On Mon, 21 Apr 2003 16:09:24 +0000 (UTC), "StainlessSteelRat" <[email protected]> wrote:

>I think I'm doing more like 30 rpm at some points. I prefer not to use a computer just to reduce
>the "****" quotient on my bike.

'taint about reducing the ****, it's about tuning the machine. And, of course, being able to boast
in the pub abot how far you rode today...

Guy
===
** WARNING ** This posting may contain traces of irony. http://www.chapmancentral.com (BT ADSL and
dynamic DNS permitting)
NOTE: BT Openworld have now blocked port 25 (without notice), so old mail addresses may no longer
work. Apologies.
 
On Tue, 22 Apr 2003 20:21:11 +0100, James Hodson <[email protected]> wrote:

>I get my saddle's height by putting it to a level at which my hips rock'n'roll and then lowering it
>by about an inch. I do fiddle around with the height quite regularly anyway as this seems to
>prevent any knee or leg pains. FWIW, I tend to spin at about 80 or 90 rpm - by reck'o'theen.
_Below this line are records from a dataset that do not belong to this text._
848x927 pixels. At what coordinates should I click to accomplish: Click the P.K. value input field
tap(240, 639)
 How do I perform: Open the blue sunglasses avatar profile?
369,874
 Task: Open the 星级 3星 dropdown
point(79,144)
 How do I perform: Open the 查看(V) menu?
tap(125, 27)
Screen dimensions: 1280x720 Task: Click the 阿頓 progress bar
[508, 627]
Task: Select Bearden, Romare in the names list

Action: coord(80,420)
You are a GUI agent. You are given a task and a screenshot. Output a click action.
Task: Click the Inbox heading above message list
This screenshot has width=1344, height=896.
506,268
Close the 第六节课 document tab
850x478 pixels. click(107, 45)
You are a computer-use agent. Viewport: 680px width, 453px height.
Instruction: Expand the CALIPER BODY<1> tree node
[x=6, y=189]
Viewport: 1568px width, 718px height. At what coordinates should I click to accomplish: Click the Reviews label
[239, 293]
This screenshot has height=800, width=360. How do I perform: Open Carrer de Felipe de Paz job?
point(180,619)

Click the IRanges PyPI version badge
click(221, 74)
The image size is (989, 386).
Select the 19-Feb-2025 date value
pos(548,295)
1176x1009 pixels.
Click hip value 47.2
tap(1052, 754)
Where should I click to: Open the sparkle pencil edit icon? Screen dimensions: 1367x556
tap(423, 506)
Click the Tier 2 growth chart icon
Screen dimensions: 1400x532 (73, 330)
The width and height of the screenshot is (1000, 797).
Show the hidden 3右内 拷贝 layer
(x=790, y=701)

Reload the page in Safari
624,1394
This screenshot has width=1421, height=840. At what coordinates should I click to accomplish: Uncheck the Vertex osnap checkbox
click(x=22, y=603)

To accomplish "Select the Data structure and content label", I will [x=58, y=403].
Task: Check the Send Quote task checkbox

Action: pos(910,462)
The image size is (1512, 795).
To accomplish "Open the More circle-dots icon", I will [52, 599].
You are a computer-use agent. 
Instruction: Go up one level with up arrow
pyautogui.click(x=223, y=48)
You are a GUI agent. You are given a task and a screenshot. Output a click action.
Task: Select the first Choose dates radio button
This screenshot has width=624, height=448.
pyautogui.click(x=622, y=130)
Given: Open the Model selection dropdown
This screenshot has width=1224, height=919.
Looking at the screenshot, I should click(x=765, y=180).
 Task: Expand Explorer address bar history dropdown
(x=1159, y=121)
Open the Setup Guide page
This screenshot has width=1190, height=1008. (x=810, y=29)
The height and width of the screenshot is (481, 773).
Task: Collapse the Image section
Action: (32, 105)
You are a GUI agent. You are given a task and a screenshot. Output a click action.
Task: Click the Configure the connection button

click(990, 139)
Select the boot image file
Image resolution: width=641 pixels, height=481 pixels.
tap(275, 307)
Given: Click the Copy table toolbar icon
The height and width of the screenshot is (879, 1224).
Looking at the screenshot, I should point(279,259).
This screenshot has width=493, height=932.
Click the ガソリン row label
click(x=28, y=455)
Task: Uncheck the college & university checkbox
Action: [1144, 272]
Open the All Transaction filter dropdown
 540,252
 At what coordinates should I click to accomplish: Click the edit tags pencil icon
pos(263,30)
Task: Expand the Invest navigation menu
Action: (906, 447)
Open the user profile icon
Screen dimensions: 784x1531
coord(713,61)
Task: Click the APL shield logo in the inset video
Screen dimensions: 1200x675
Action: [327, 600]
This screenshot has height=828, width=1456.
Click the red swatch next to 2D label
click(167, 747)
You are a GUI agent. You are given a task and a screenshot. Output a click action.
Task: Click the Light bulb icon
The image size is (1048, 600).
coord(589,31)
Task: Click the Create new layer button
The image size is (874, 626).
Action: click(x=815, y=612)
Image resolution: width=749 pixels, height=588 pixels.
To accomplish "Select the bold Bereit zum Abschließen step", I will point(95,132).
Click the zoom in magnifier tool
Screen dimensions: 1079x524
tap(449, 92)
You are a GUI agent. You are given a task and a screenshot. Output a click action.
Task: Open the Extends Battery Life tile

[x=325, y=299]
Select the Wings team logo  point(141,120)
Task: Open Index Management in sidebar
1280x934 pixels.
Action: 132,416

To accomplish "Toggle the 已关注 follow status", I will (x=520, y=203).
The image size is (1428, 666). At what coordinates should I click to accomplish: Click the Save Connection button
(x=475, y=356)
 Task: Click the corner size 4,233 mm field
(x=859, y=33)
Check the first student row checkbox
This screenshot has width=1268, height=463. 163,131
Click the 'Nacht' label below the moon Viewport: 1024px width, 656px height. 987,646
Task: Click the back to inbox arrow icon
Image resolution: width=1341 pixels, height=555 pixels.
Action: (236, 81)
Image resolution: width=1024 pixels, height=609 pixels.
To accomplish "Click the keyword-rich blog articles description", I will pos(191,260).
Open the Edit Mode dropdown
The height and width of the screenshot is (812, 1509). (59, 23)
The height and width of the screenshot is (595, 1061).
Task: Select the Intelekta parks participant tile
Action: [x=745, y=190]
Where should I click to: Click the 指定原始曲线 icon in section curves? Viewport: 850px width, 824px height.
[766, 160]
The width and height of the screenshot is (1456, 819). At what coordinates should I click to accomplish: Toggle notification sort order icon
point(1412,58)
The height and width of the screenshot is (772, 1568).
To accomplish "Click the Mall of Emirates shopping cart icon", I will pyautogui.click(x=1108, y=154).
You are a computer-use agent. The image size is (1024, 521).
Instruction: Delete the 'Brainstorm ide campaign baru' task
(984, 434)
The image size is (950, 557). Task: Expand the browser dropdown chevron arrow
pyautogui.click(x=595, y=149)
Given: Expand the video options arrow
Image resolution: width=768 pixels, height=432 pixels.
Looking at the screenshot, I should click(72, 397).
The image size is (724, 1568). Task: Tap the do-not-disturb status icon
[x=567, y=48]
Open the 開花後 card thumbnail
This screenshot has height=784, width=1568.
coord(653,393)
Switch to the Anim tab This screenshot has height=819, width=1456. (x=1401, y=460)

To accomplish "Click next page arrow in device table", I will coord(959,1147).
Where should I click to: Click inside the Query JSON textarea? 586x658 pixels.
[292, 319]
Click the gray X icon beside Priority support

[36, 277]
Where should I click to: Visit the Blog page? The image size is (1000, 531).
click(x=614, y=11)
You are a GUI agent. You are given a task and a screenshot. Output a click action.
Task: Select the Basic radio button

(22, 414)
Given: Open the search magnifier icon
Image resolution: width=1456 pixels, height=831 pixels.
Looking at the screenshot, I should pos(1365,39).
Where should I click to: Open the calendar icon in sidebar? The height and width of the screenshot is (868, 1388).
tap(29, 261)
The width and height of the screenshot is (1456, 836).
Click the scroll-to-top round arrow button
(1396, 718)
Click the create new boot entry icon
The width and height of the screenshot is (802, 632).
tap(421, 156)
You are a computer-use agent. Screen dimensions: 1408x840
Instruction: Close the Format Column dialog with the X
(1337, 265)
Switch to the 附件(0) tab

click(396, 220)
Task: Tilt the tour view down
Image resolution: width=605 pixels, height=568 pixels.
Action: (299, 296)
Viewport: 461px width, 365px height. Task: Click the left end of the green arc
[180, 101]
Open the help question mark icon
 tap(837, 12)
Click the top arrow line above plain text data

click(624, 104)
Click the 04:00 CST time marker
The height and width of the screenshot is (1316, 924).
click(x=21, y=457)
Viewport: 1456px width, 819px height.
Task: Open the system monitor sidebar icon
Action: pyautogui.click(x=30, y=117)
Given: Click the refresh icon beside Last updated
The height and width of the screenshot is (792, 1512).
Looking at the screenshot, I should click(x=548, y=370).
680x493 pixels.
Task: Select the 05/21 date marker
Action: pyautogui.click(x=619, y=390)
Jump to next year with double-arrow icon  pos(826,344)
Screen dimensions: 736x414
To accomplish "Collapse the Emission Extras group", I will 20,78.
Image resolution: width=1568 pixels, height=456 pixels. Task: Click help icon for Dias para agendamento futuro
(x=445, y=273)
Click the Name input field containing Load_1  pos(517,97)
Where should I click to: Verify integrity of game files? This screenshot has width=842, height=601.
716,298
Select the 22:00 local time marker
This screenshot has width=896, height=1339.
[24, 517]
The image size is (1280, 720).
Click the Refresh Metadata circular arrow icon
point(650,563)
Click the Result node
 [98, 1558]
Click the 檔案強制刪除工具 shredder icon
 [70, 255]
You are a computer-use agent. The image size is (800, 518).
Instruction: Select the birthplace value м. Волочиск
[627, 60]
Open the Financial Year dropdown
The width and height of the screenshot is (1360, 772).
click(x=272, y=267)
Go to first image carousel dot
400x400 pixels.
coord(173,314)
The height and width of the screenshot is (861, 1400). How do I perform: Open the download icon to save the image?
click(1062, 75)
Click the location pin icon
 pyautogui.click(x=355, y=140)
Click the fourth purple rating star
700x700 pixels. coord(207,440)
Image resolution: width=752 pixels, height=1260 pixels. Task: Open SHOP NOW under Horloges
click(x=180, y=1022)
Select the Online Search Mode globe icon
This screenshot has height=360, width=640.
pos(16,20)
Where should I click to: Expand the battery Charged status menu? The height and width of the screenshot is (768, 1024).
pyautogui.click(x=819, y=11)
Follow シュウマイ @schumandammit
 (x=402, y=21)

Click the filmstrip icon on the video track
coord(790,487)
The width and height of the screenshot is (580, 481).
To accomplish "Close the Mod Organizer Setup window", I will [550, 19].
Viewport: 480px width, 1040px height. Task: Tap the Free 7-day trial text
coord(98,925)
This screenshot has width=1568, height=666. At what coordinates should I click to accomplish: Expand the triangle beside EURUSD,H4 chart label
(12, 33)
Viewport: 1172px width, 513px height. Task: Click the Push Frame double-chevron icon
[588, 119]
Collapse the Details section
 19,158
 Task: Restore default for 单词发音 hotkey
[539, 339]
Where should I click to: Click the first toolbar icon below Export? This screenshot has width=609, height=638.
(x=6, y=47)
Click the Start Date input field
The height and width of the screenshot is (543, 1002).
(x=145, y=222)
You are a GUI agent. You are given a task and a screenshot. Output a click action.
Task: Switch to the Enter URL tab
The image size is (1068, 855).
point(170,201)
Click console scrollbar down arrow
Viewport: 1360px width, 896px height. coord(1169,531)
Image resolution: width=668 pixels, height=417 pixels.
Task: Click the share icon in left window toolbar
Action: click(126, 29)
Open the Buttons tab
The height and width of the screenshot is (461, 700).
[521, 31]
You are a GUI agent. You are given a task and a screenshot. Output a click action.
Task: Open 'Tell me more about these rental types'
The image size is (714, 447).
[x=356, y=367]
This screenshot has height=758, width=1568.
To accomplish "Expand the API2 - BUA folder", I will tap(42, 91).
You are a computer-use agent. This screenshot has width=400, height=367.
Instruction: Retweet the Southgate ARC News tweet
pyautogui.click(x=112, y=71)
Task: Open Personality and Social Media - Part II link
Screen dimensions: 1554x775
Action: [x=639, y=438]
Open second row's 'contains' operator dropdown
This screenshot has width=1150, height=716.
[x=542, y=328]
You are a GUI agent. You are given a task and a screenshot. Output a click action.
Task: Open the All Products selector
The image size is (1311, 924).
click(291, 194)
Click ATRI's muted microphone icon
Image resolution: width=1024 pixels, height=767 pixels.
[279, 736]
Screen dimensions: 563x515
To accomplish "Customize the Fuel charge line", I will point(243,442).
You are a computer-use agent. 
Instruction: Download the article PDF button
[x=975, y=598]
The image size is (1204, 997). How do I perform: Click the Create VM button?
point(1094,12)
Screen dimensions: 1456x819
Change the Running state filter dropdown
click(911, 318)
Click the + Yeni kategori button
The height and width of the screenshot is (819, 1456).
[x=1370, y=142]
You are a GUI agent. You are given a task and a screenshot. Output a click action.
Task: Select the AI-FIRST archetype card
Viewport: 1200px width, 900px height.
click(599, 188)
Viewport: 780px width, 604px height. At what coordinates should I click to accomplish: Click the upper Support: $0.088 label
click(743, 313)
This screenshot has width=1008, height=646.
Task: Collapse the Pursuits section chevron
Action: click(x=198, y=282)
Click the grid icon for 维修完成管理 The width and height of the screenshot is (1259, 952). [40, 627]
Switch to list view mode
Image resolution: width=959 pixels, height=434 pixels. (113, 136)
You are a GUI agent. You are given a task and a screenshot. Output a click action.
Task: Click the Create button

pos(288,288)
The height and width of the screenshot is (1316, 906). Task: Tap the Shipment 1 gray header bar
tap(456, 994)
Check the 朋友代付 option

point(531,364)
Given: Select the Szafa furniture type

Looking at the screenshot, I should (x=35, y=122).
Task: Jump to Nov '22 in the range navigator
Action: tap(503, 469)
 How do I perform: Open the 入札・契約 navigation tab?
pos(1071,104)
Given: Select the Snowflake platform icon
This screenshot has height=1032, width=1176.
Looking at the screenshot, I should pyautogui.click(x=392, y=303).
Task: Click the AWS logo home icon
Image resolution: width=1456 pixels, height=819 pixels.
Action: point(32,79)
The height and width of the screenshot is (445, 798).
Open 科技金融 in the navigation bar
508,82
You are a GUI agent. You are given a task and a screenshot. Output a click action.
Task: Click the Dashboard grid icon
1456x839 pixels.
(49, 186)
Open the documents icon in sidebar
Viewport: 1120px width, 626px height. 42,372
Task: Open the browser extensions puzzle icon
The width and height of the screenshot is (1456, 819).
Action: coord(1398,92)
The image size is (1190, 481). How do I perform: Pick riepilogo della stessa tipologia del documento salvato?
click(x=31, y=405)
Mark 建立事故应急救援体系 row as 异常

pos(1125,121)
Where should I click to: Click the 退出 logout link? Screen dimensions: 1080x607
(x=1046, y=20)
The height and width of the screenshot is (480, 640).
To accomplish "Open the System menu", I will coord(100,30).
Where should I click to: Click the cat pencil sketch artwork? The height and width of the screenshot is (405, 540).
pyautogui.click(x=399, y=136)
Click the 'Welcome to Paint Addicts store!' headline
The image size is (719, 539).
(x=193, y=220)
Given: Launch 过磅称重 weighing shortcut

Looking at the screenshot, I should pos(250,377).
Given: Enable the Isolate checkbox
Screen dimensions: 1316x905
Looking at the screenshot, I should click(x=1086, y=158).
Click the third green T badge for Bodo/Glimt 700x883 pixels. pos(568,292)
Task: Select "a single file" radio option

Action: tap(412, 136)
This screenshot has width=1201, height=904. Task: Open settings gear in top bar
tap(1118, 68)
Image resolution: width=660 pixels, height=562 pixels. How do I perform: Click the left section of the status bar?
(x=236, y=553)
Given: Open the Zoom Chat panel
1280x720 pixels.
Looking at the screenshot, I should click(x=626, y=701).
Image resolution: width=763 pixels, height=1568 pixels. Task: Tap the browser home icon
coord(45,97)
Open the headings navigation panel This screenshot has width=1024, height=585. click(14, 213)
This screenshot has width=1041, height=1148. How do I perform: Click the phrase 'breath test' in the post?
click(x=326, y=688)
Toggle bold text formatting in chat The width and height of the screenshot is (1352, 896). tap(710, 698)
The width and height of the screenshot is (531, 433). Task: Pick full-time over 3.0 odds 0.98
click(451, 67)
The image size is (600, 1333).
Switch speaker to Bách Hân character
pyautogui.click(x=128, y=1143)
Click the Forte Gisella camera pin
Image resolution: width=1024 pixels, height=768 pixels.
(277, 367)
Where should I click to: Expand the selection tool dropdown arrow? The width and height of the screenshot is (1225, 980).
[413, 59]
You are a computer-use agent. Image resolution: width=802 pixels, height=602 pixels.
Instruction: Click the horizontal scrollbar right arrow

I've not moved the saddle on my tourer in living memory, it's "right" and stays that way, but I drop
the saddle slightly on the MTB for rough ground. Another quick & dirty method is to sit on the
saddle and adjust the height until your leg is straight with the pedal down and your heel on the
pedal, over the spindle. That's how recumbent riders usually do it, because the 109% rule is not
easy to measure on a 'bent.

Guy
===
** WARNING ** This posting may contain traces of irony. http://www.chapmancentral.com (BT ADSL and
dynamic DNS permitting)
NOTE: BT Openworld have now blocked port 25 (without notice), so old mail addresses may no longer
work. Apologies.
 
On Mon, 21 Apr 2003 16:09:24 +0000 (UTC), "StainlessSteelRat" <[email protected]> wrote:

>I think I might go even higher with the saddle. It feels more natural to me to pedal with a
>"stretched" leg, and to almost be at the point of tip toes when at the extreme distance point.

That's a bit *too* much; even on a 'bent you only point your toes a teeny bit. You know you're on
the right track when you can pedal in nice smooth circles at 100rpm without bouncing out of the
saddle or waggling from side to side.

Guy
===
** WARNING ** This posting may contain traces of irony. http://www.chapmancentral.com (BT ADSL and
dynamic DNS permitting)
NOTE: BT Openworld have now blocked port 25 (without notice), so old mail addresses may no longer
work. Apologies.
 
Just zis Guy, you know? wrote:
>> I think I'm doing more like 30 rpm at some points. I prefer not to use a computer just to reduce
>> the "****" quotient on my bike.
>
> 'taint about reducing the ****, it's about tuning the machine. And, of course, being able to boast
> in the pub abot how far you rode today...

Hehe, well I went through that phase and swore blind that my next bike wouldn't have too much
"clutter".

--
StainlessSteelRat Sushi Master: He say you are Blade Runner. Rick Deckard: Tell him I'm eating.